Re: [PART3 Patch 00/14] introduce N_MEMORY

[Date Prev][Date Next][Thread Prev][Thread Next][Date Index][Thread Index]

 



At 11/02/2012 05:36 AM, David Rientjes Wrote:
> On Thu, 1 Nov 2012, Wen Congyang wrote:
> 
>>> This doesn't describe why we need the new node state, unfortunately.  It 
>>
>> 1. Somethimes, we use the node which contains the memory that can be used by
>>    kernel.
>> 2. Sometimes, we use the node which contains the memory.
>>
>> In case1, we use N_HIGH_MEMORY, and we use N_MEMORY in case2.
>>
> 
> Yeah, that's clear, but the question is still _why_ we want two different 
> nodemasks.  I know that this part of the patchset simply introduces the 
> new nodemask because the name "N_MEMORY" is more clear than 
> "N_HIGH_MEMORY", but there's no real incentive for making that change by 
> introducing a new nodemask where a simple rename would suffice.

◆ DATA EXTRACT
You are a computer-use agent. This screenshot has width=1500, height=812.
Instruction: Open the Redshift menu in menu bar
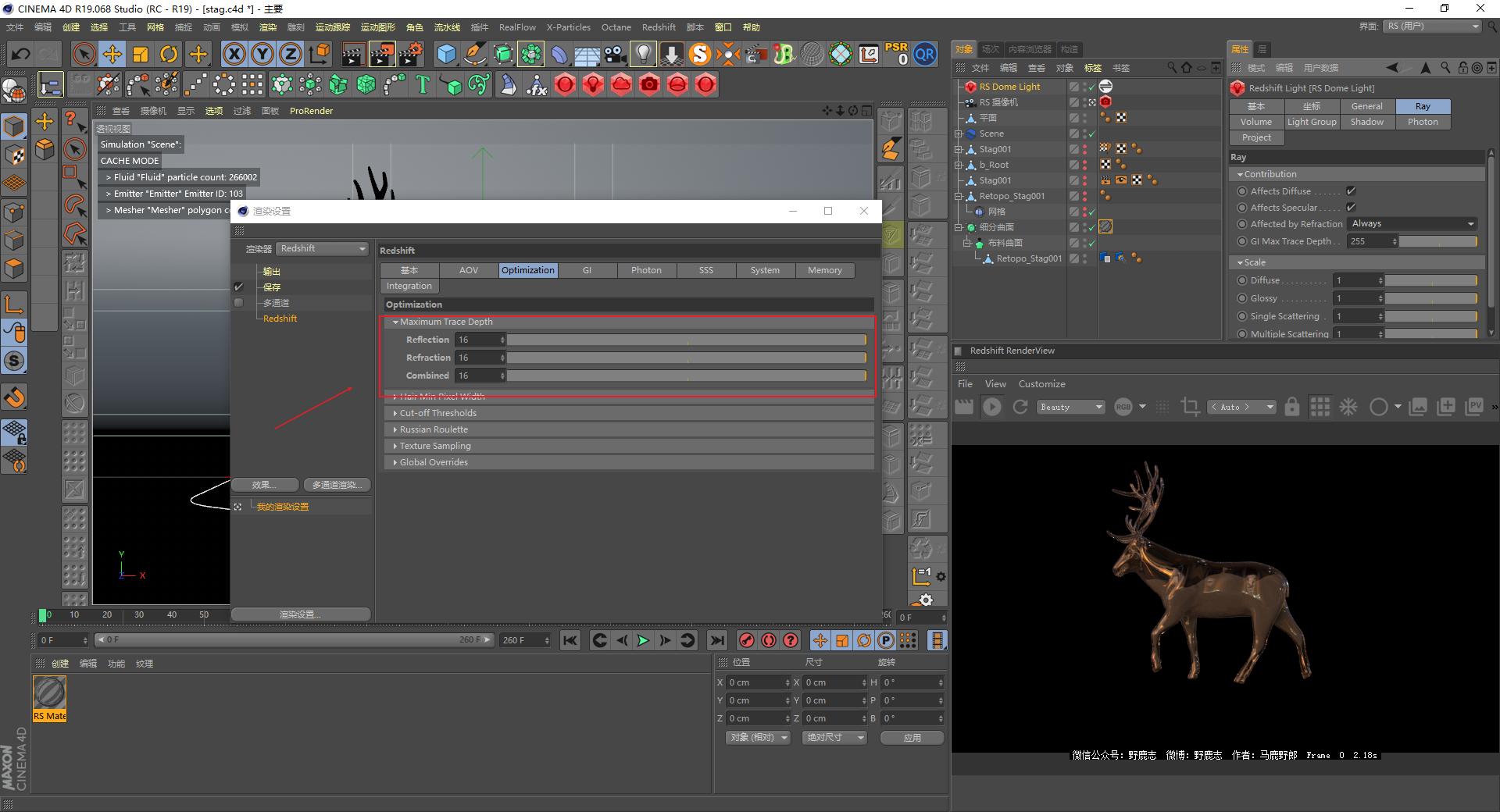[658, 27]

◆ SHORT PROBLEM 1
In the N_MEMORY email, which node state is used for a node containing memory that the kernel can use?
◆ SHORT PROBLEM 2
Can you transcribe the N_MEMORY email between "[Date Prev][Date Next][Thread" and "contains the memory.", inclusive?
◆ SHORT PROBLEM 3
Does the N_MEMORY email agree with each statement below? Answer yes or no and quote the deciding words.
(a) The patch series is titled "introduce N_MEMORY."
(b) The email says a simple rename would suffice instead of introducing a new nodemask.
(c) The email says the name N_HIGH_MEMORY is clearer than N_MEMORY.

◆ EXERCISE ANSWER 1
N_HIGH_MEMORY

◆ EXERCISE ANSWER 2
[Date Prev][Date Next][Thread Prev][Thread Next][Date Index][Thread Index]

 



At 11/02/2012 05:36 AM, David Rientjes Wrote:
> On Thu, 1 Nov 2012, Wen Congyang wrote:
> 
>>> This doesn't describe why we need the new node state, unfortunately.  It 
>>
>> 1. Somethimes, we use the node which contains the memory that can be used by
>>    kernel.
>> 2. Sometimes, we use the node which contains the memory.

◆ EXERCISE ANSWER 3
(a) Yes: "[PART3 Patch 00/14] introduce N_MEMORY"
(b) Yes: "introducing a new nodemask where a simple rename would suffice"
(c) No: 'the name "N_MEMORY" is more clear than "N_HIGH_MEMORY"'